2013 04 08, Seattle Mariners, Houston Astros, Opening Night, Safeco Field, MLB

Early this morning the Giants made a move to add some pop to an offense that hit the second fewest home runs in the major leagues last season by adding Michael Morse. Morse is coming off an injury-plagued year, which knocked his demands into the Giants price range (reportedly $5 million plus incentives for one season) enough that they were willing to take the gamble.

The main attraction of Morse is his ability to hit home runs. He has a career HR/FB rate of 17.8% which puts him among the best sluggers in baseball. The other bright side is that he is a right-handed hitter. Even though AT&T Park is a pitchers park, it’s not nearly as bad on right handers as it is on left handed hitters.

Morse has also shown that when he is healthy (a big if) he is capable of putting up impressive numbers like he did in 2011 when he made it into 146 games while posting a .303/.350/.550 line with 31 homers.

All of that looks great … but he comes with some major ifs.

The first major issue is his defense. To put it nicely, it’s bad. As a first baseman he is okay but when he moves to the outfield things get ugly.

Over the last four years as an outfielder he has posted the following defensive runs saved scores as an outfielder: -6.6, -7.2, -10.5, -11.9. It might get a little crazy when balls are hit to him out in left field.

The next issue, and one that goes along with his poor defense is his poor base-running. Over the last four years he has posted base-running scores of -8.0, 0, -6.1, and -2.2.

When you add in his fielding and base-running you get an average of about -15 runs below average. With these negatives he needs to hit like a top 20 outfielder just to get into the below average range.

The last and perhaps biggest reason that the Giants were able to sign Morse is that his injury history is long and it seems like something gets him for a chunk of every season. Last year he missed 41 games with a thigh injury and had his season ended with a wrist injury that required surgery. In 2012 he missed 50 games with a shoulder injury. In 2010 he missed 32 games with a calf strain. In 2008 it was 150 games after shoulder surgery. Only  once has he played at least 140 games.

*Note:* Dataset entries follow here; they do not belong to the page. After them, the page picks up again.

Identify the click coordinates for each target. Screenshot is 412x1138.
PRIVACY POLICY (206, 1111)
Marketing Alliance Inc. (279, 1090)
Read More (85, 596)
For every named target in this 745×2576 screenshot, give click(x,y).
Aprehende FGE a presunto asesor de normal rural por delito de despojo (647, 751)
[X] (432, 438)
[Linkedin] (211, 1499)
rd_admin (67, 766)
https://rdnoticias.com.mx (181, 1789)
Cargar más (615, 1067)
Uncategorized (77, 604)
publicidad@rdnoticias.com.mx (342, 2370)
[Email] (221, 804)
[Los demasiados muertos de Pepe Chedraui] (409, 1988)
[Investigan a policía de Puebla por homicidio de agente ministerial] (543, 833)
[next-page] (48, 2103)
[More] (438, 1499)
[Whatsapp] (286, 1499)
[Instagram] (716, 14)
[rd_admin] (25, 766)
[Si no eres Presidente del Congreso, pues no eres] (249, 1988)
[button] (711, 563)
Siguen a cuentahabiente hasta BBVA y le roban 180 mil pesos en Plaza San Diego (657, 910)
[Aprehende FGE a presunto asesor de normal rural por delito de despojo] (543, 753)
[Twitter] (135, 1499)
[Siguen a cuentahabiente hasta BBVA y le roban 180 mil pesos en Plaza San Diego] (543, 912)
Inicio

When you take everything into account, the Giants got a guy that can hit the ball out of the park on a regular basis. That is a nice improvement over last year. This didn’t come with a long-term deal or a major outlay of cash, which is nice for flexibility going into the future but these types of players have their own issues. With Morse it’s that he doesn’t excel at the non-hitting part of the game and has a long injury history with just one healthy season.

The Giants are taking a gamble that he can play the Pat Burrell role from 2010, three at-bats and then a late defensive replacement while providing some home runs down the lineup. Perhaps that’s not a bad bet to make, but it’s far from a sure thing. If he stays healthy and hits the Giants might have a bargain on their hands. If not, well, Gregor Blanco is probably a pretty decent fallback with Morse perhaps helping out against left-handed pitching.

It is not an ideal solution to the left field problem but in this free agent/trade market there wasn’t really a perfect solution to be found.